[Reading passage]

Mica stepped down from the podium to the main floor to talk in an informal manner with the 200 Republicans at the dinner. Before moving on to serious topics, he began with a joke: "It was so cold in Washington this winter you actually saw some members of Congress with their hands in their own pockets." He praised new members of Congress as "a great group of freshmen, who have even taken on Republicans." The chairman of the House Transportation Committee didn't focus on transportation issues; he addressed national economic woes, pointing out that "the tables have turned [in Congress], and left a lot of carnage behind. ... This is no longer a matter of political one-upmanship; this is a threat to national security." He added, "I love to repeat the words of Lincoln, 'dependency begets servitude.'"
- The Peace Corps turned 50 on March 1. The First Coast Returned Peace Corps Volunteers celebrated with the opening of a memorabilia display at University of North Florida's Carpenter Library and an exhibit called "We All Need Peace" at UNF's Lufrano Intercultural Gallery. They also had a gala party at the University Center on March 5. The Carpenter exhibit runs through Monday, April 11, and the Lufrano show ends Monday, May 2.
President John F. Kennedy decreed in 1961: "The Peace Corps shall be responsible for the training and service abroad of men and women of the United States in new programs of assistance to nations and areas of the world." Since then, about 200,000 Peace Corps volunteers have served in 139 countries. Today, there are 8,655 volunteers in 77 countries.

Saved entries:
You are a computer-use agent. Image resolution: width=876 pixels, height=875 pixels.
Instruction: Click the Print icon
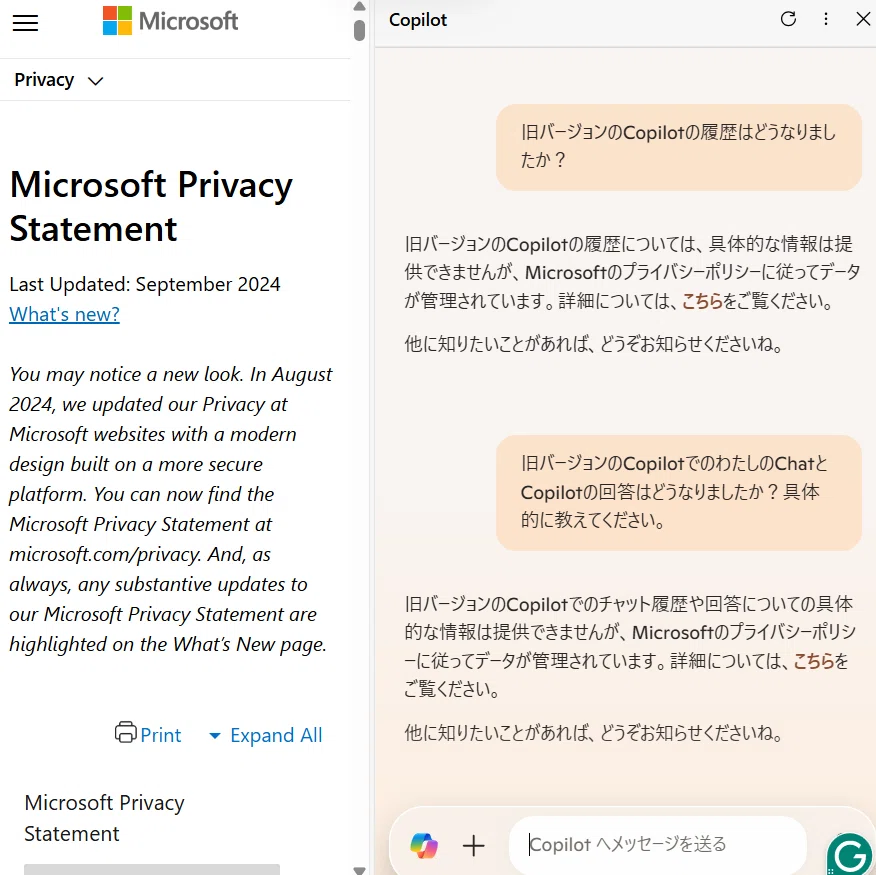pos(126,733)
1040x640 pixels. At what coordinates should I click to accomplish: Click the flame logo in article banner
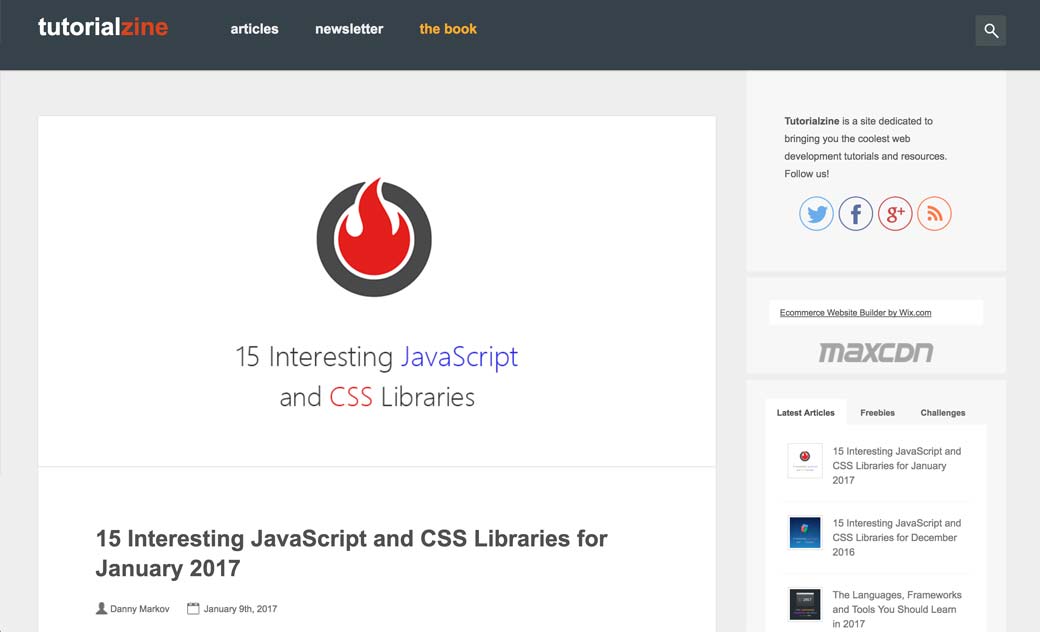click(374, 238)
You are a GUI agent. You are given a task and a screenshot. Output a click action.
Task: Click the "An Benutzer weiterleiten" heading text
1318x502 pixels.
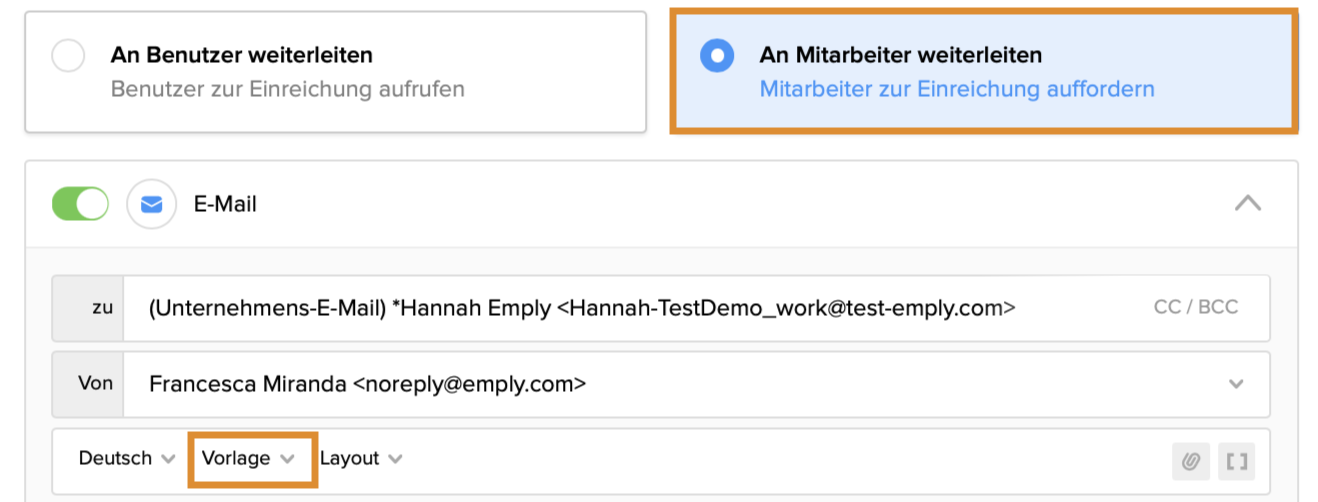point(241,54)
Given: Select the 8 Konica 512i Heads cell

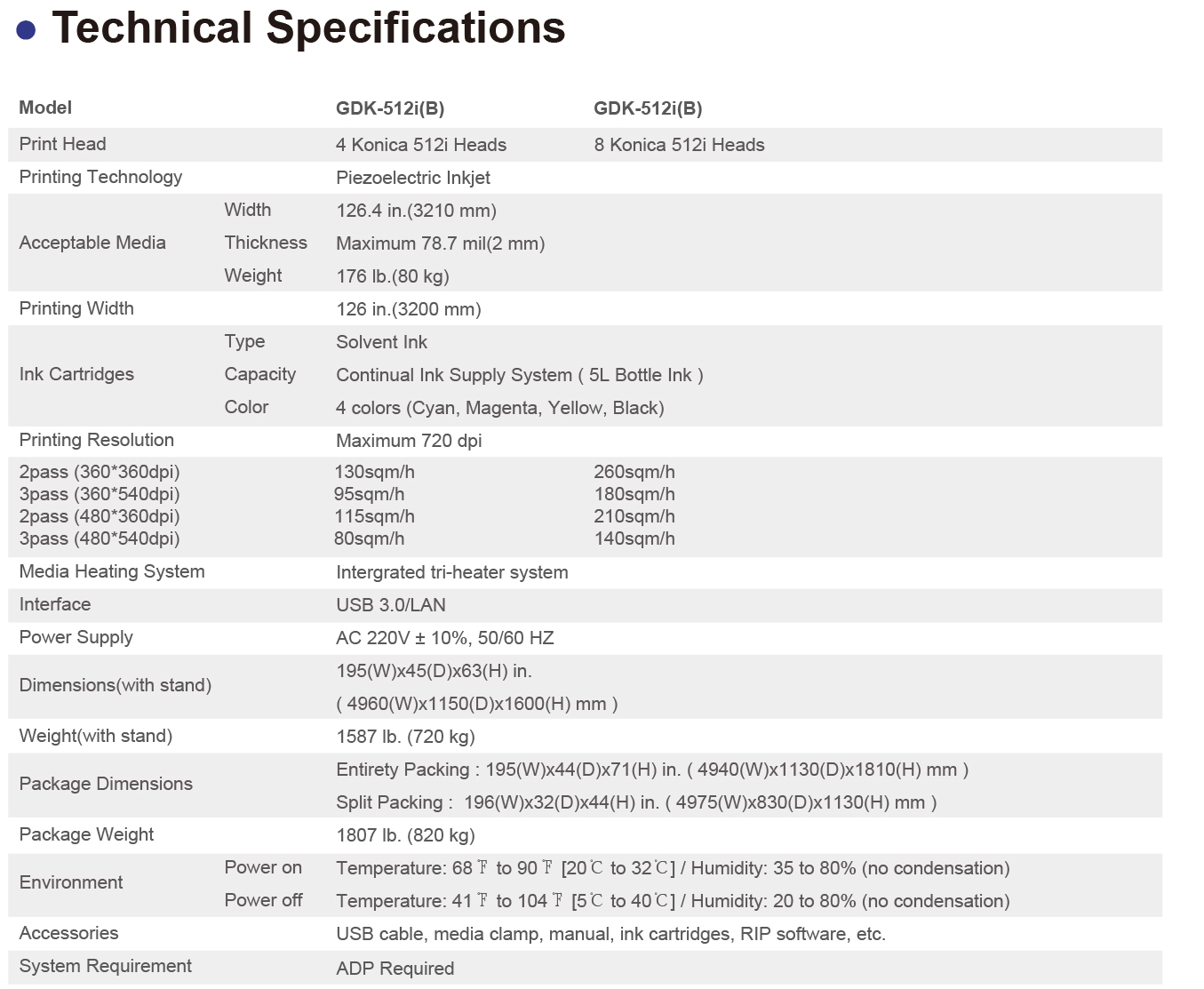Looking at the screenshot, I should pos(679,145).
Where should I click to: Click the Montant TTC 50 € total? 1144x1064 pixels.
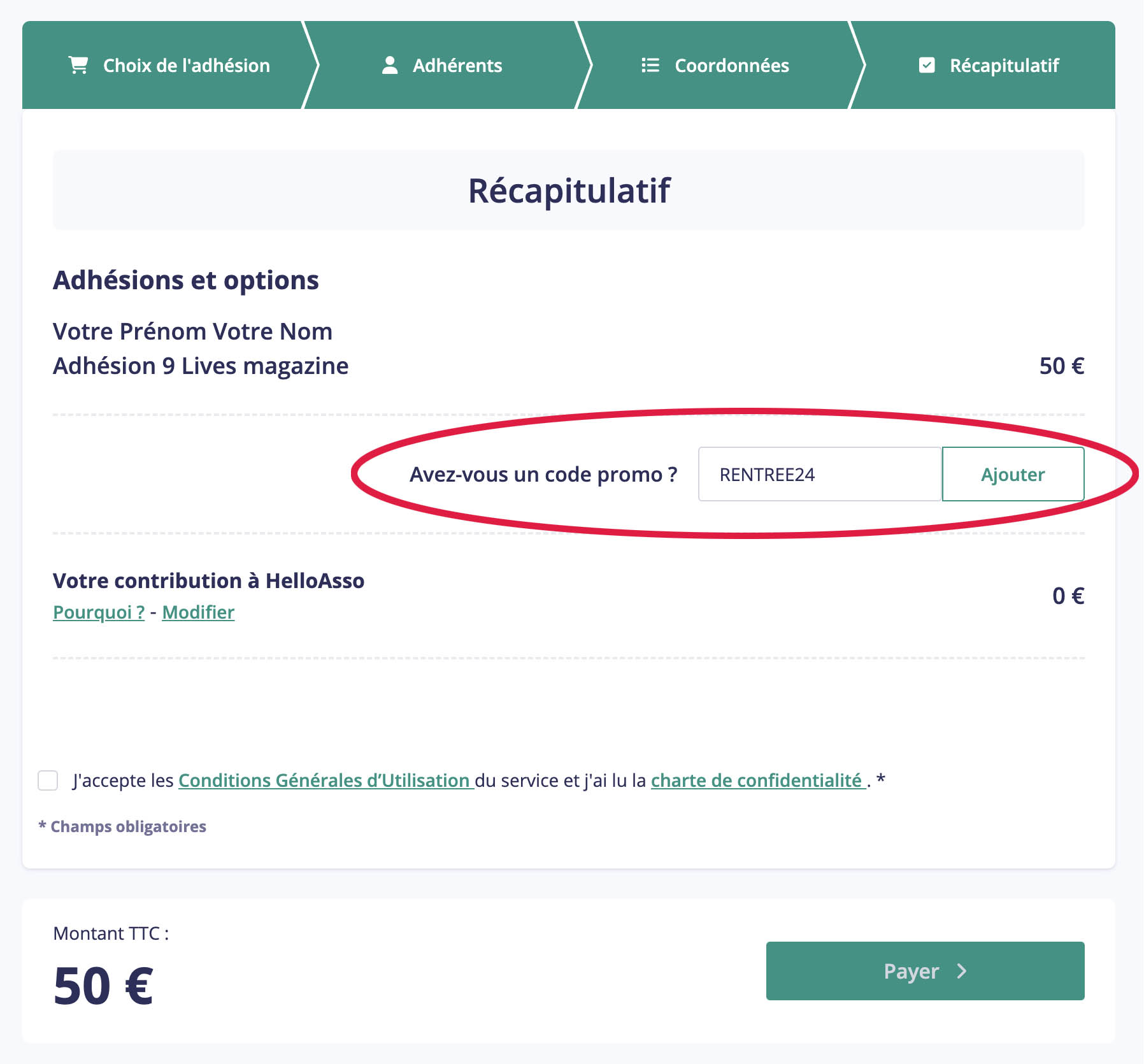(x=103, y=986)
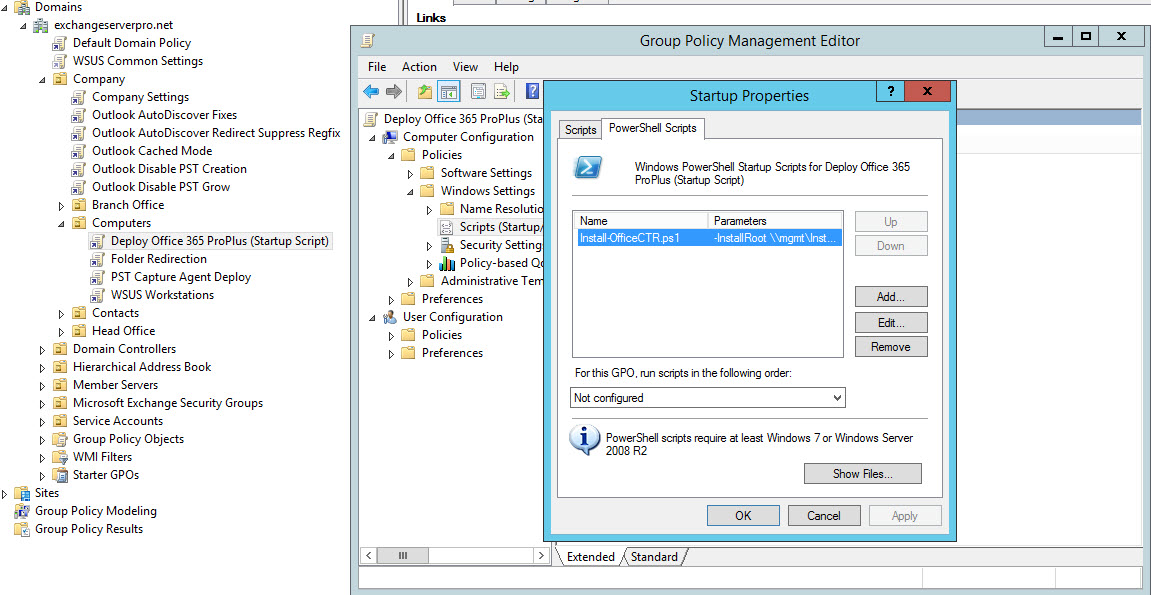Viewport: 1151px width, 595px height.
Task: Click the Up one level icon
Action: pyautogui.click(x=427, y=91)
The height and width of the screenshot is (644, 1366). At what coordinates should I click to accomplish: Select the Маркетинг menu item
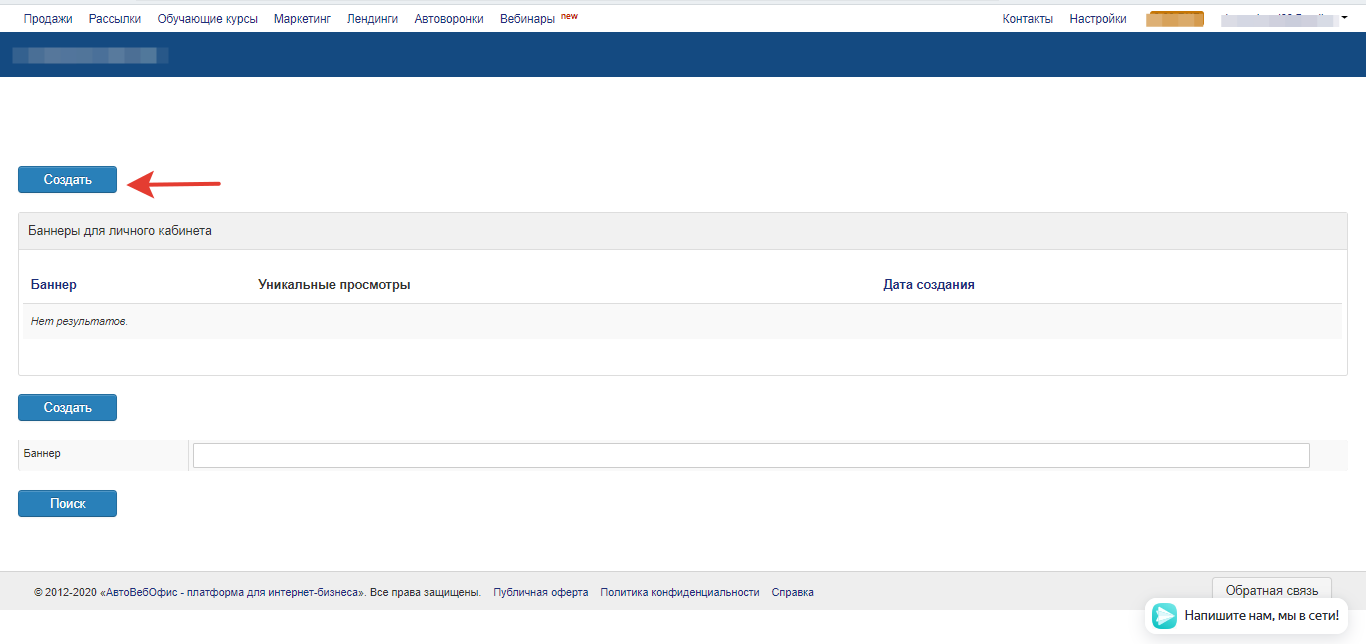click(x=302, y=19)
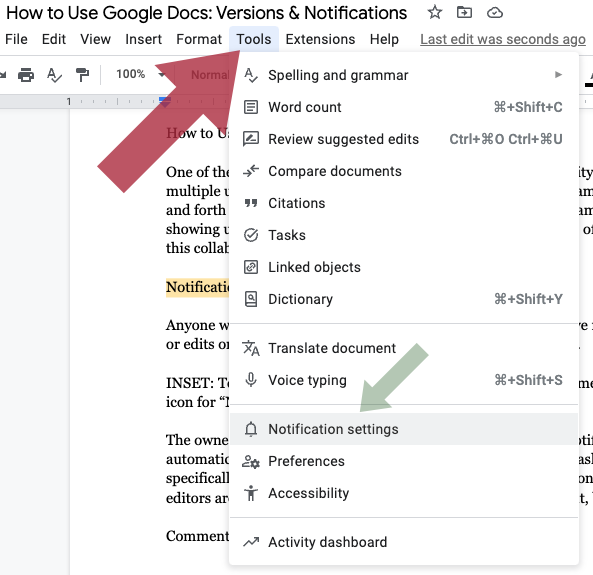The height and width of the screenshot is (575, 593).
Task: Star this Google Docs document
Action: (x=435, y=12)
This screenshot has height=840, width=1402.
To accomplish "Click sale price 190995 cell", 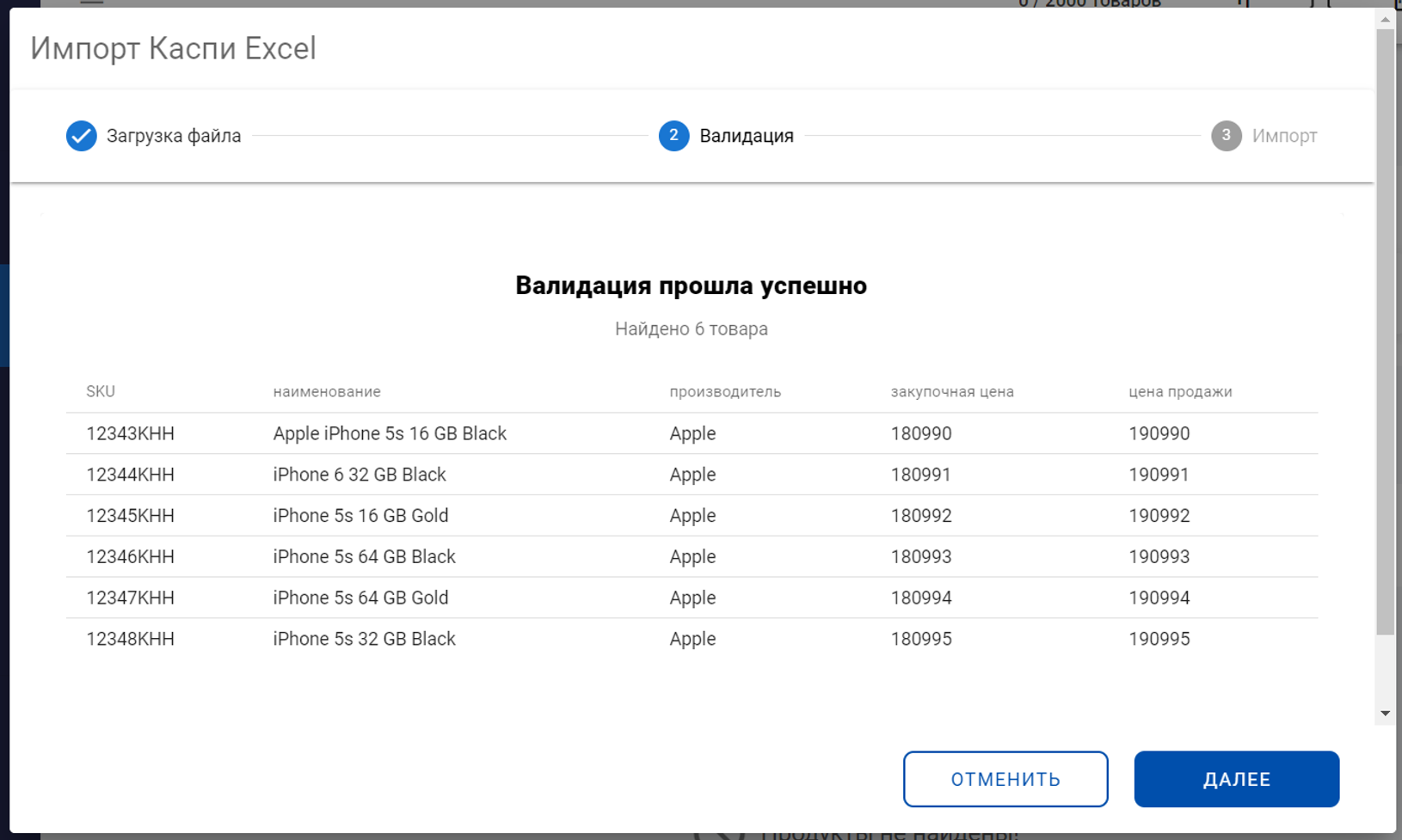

[Your assignment] Write out the news excerpt word for word, from "President John F." up to and including "in 77 countries.". These entries have no connection to the news excerpt.

[Exercise output]
President John F. Kennedy decreed in 1961: "The Peace Corps shall be responsible for the training and service abroad of men and women of the United States in new programs of assistance to nations and areas of the world." Since then, about 200,000 Peace Corps volunteers have served in 139 countries. Today, there are 8,655 volunteers in 77 countries.